Forum Discussion
Finding the most frequent series of words in an excel file
- Mar 09, 2023
Regarding the previously-posted formula:
- You don't have to use Greek letters; you can replace those with words in your alphabet of choice.
- It needs a space between the quotes that are inside the TEXTSPLIT function.
- But even when fixed, it's making a column of the individual words, and counting those. As you note, that's not the desired outcome.
- And further, your performance titles seem to include "OF", so the word "of" will also be removed from the dog names. That would make (hypothetical) names "Embrace of Fur" and "Embrace Fur" the same.

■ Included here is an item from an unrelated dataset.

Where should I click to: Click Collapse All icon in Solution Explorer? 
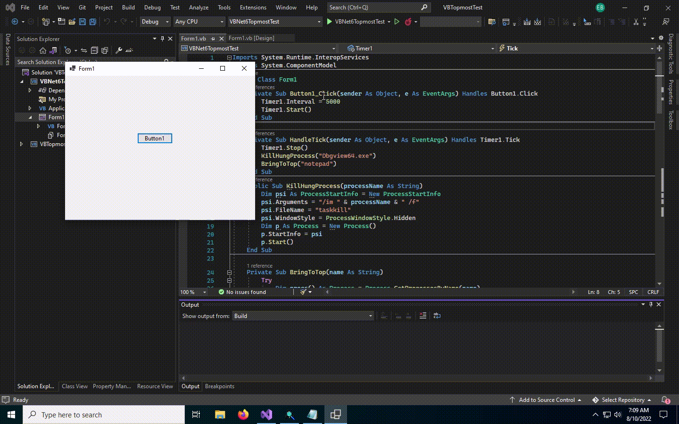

Most Excel functions are insensitive to the case of their arguments, and while that's usually a good thing, here it could be a problem.
You'll want to double-check and triple-check to see if you can obtain a version of the data that has better separators (e.g., a tab character, or two spaces instead of one) between the dog names and the performance titles. That data would be much easier to parse. If not…
There are three different tasks here: The first is to extract a cleaned-up version of the dog names; the second is to count the occurrences of each name; the third is to identify the maximum, and those dog names that have that number. The second and third tasks will be trivial once the first is done.
Let me know if I'm incorrect, but there seems to be some additional codes (also performance titles?) in front of the dog names (e.g., GCH, CH, MACH4). That also complicates possible solutions.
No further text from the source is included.